Sessant’anni fa Sophie Scholl, suo fratello Hans Scholl e Christoph Probst vennero giustiziati dopo un sommario processo, presieduto dall’ultranazista Freisler, seguiti di lì a pochi mesi dai loro amici Alexander Schmorell, Willi Graf e il professor Kurt Huber che nel tratto finale si unì ai giovani della Rosa Bianca. I quattro ragazzi, che provenivano da regioni diverse della Germania, si incontrarono a Monaco. Erano studenti in medicina e sotto le armi. Si incontrarono tra loro, le affinità emersero, si scoprirono fratelli e lavorarono ad approfondire insieme le ragioni religiose, culturali e politiche del loro intransigente e attivo rifiuto del nazismo, che ai loro occhi incarnava brutalmente il decadimento più spaventoso dello spirito e la perversione più satanica che la storia conosca, tale da innalzare il male addirittura a simbolo del bene e a suo segnale luminoso. La tragedia del popolo tedesco consiste proprio nell’aver ceduto a una simile mostruosità, consegnandogli la sua stessa anima.
In questo gruppo spicca la figura di Sophie Scholl, ventunenne iscritta a biologia e filosofia.
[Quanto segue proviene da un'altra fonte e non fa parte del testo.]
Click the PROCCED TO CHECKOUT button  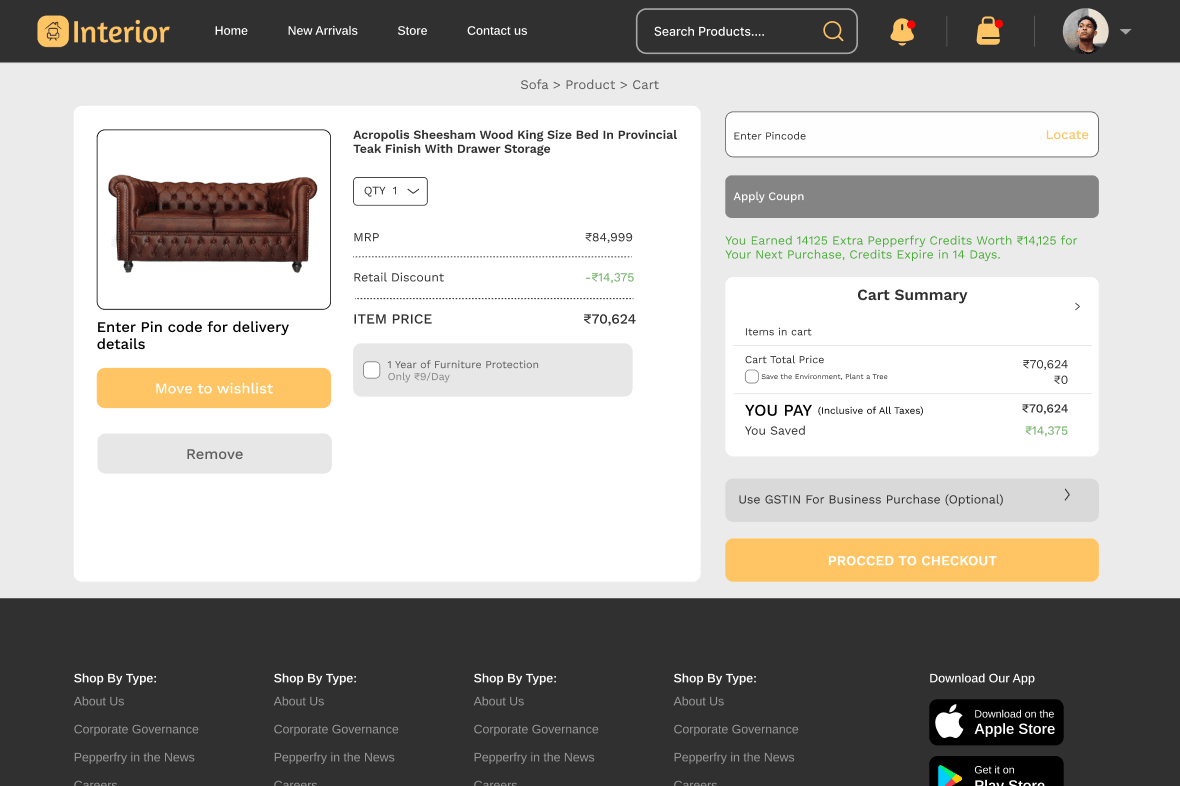click(x=911, y=560)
È una splendida ballerina, vive di musica e poesia, disegna molto bene. Scopre che l’autore del primo volantino è suo fratello Hans e da quel momento si butta anch’essa nella rischiosissima impresa. È segretamente innamorata di Alex, ma riserva al futuro ogni decisione. L’exploit delle armate naziste nella primavera del 1940 la inquieta fortemente e scrive ad un amico ufficiale: «Dobbiamo per forza occuparci di politica. Finché la politica è confusa e malvagia, è da vigliacchi tirarsi indietro… Bisogna essere pronti a offrirsi totalmente per una causa giusta». Due giorni prima di essere presa, confida ad un pittore qual è la missione sua e del suo gruppo: «Cadono così tanti uomini per questo regime, è ora che qualcuno cada perché è contro».
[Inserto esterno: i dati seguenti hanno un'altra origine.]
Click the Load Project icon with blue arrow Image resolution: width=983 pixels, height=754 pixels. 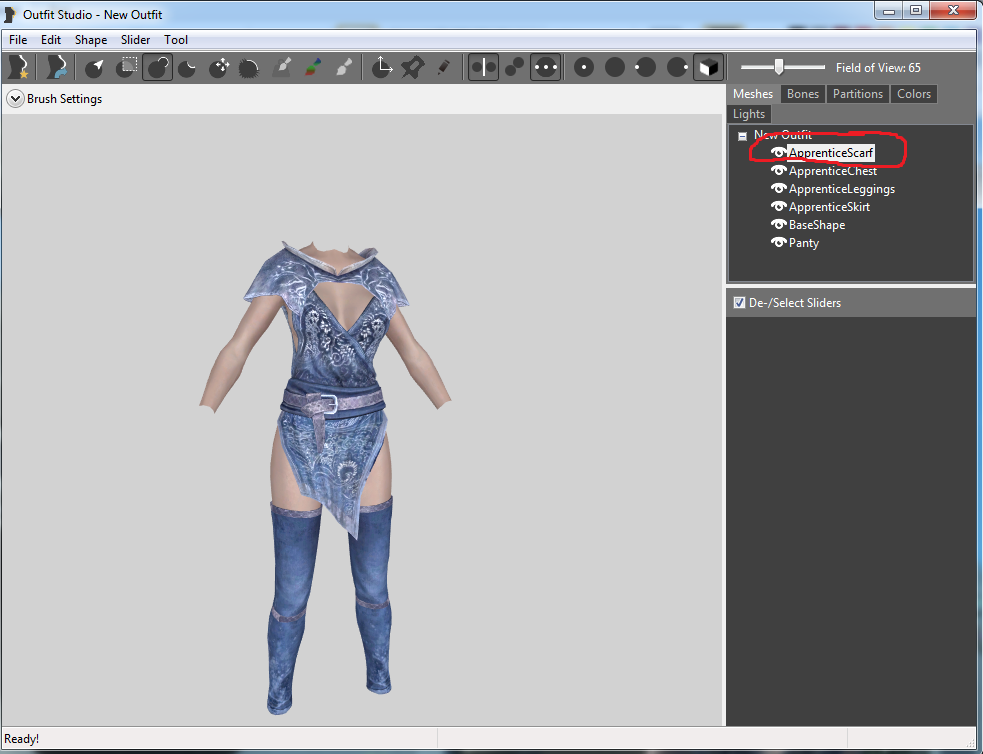click(58, 67)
«Uno alla fine deve pur incominciare», rispose Sophie Scholl, davanti al cosiddetto tribunale del popolo, a chi le domandava che cosa mai l’avesse spinta all’azione. Ebbene, in quelle semplici sublimi parole sta la ragione per cui in ogni tempo, a ogni giovane che si apra alla vita dello spirito è data la possibilità di sfuggire al pericolo mortale della viltà, del conformismo, dell’indifferenza. Oggi grazie alla biografia, «Sophie Scholl e la Rosa Bianca», di Paolo Ghezzi, lo storico italiano di quel movimento, appena pubblicata dalla Morcelliana di Brescia, la grandezza straordinaria di quella giovane e dei suoi amici ci è rivelata appieno: la lettura di quel libro ci farà partecipi di un mondo che può ben illuminare il nostro e quello dei nostri figli e nipoti.
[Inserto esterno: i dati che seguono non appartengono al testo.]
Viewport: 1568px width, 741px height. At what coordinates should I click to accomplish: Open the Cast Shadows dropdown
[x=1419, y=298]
La testimonianza della Rosa Bianca si inscrive – come ha ben detto Romano Guardini – nell’ordine della nobiltà interiore, di ciò che proviene dalle sorgenti del cuore e dalla profondità dello spirito. Essa assurge a simbolo della rivolta cristiana al neopaganesimo perché ciò che quei giovani fecero lo fecero per l’onore del nome cristiano, per l’onore del popolo tedesco e dell’umanità.
Giornale di Brescia, 2 aprile 2003. Articolo scritto in occasione dell’incontro promosso dalla Ccdc con Paolo Ghezzi e Michele Nicoletti su “Sophie Scholl e la Rosa Bianca, il fiore della Resistenza tedesca contro il nazismo”.